Considering other newsworthy events at Cereus, how long will it be before they announce their new U.S. professional poker player spokesperson—Dutch Boyd?
[FN1] ADDENDUM (10 May 2011): In response to a valid criticism raised by someone close to the industry that Full Tilt has yet to begin player cash outs and has not adequately explained the reasons for the delay, I recognize I am giving Full Tilt a certain benefit of the doubt. It's also true there are indications Full Tilt funds in the seized bank accounts are still the subject of serious contention between Full Tilt and the DOJ, which could be expected if funds were commingled. It is entirely possible Full Tilt's financial issues are significantly closer to the Cereus situation than to PokerStars, with a combination of commingled funds being seized and player cash out requests causing serious (if hopefully temporary) cash flow issues given Alderney liquidity and reserving requirements. However, Full Tilt does seem to be at least communicating with players and attempting to answer player concerns (see HERE and HERE on the TwoPlusTwo forums for Full Tilt Q/A posts, along with player responses and criticisms), and Full Tilt has a much better non-U.S. player business operation (to better generate cash flow) as well as a stronger desire to protect its public image. So, for now, I still think Full Tilt is much more likely to pay back U.S. players sooner and in full than Cereus.

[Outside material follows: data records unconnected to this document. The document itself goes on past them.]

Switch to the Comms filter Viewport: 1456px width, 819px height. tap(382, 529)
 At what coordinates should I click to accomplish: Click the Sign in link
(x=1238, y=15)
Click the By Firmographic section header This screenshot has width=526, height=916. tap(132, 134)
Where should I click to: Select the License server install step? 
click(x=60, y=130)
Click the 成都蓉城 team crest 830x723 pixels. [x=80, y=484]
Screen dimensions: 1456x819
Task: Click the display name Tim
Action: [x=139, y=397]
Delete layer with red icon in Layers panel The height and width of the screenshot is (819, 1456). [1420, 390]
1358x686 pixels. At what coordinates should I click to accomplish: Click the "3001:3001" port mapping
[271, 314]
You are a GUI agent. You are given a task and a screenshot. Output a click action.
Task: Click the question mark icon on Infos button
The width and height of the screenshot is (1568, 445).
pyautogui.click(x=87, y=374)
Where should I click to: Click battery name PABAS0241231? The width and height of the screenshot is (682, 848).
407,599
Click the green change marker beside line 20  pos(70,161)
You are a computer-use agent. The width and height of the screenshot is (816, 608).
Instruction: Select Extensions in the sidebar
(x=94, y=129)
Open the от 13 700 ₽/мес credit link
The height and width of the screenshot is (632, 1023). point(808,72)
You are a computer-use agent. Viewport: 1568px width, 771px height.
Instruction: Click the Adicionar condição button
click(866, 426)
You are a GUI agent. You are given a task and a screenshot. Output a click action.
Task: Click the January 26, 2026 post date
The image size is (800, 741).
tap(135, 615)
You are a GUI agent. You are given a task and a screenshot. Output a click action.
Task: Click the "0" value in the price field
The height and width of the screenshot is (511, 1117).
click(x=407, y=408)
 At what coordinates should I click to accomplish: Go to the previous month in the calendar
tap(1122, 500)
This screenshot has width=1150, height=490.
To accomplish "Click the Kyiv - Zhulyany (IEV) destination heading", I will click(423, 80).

[FN2] ADDENDUM (31 July 2011): In retrospect, I clearly gave far too much credit to Full Tilt's management, or underestimated the seriousness of their financial troubles. As events unfolded after the original post, Full Tilt couldn't process player cash out requests, most likely because player funds were completely commingled with operating funds, and the cash flow from their European operations was not sufficient to fund operations and player cash out requests. It appears likely that, prior to Black Friday, Full Tilt was using player funds to finance operations, including expensive ad campaigns (such as the Poker After Dark TV show), player endorsement deals, and executive compensation for Ray Bitar and Howard Lederer. In any event, more than three months after Black Friday, Full Tilt has had its license suspended by the Alderney GCC, and prospects for cash outs for American players seem tied to some kind of outside buyout of Full Tilt.
[FN3] ADDENDUM (10 May 2011): Literally moments after I hit "publish" for this post, Gary Wise of ESPN Poker reported that a revised statement was issued by Cereus/Absolute Poker. The critical difference I note is that the revised statement deletes any reference to issues with third-party payment processors. Whether the original statement was in error, or the original statement was accurate but raising too many uncomfortable questions, or it was considered better PR to just throw the DOJ under the bus rather than third-party processors who hold significant amounts of money they'd like to get back, is impossible to know.